Qantas Airways (ASX: QAN) is having difficulties persuading authorities to award a two-year extension to its team up with South Africa Airways on the productive Australia-Africa route.

The competition regular has once more raised issues about Qantas and South Africa Airways' stranglehold on direct flights on the route as it believes carriers, such as Singapore Airlines, that travel to the continent through a third country offer only limited competition to the duopoly.

Qantas and South Africa Airways were the only carriers that provided direct flights until March when Virgin Blue's long-haul offshoot, V Australia, started offering the route. V Australia's impact, however, has still been relatively small as it has only two services per week between Melbourne and Johannesburg.

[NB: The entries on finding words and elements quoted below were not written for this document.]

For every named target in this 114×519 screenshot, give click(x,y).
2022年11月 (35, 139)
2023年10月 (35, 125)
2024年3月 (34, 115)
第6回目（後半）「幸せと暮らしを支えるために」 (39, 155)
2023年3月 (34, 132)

When Qantas and South Africa Airways last requested for an extension in their code-sharing deal in 2008, the International Air Services Commission said it would almost certainly have barred the agreement had Virgin Blue not flagged that it intended to fly to South Africa.

The Australia Competition and Consumer Commission said a rise in flights over the past year posed questions on the persisting need for code-sharing.

''The ACCC considers that the increase in capacity on the route has altered the competitive dynamics in such a way that the need for code-sharing arrangements between Qantas and SAA is likely to have diminished,'' it said.

The route has been one of Qantas's better-performing international operations during the global financial crisis, partly because of the duopoly with South Africa Airways. But Qantas argued in its application filed with the IASC in June that the weakness of South Africa's economy over the past two years had had a ''uniformly dampening effect'' on South Africans' ability to travel abroad.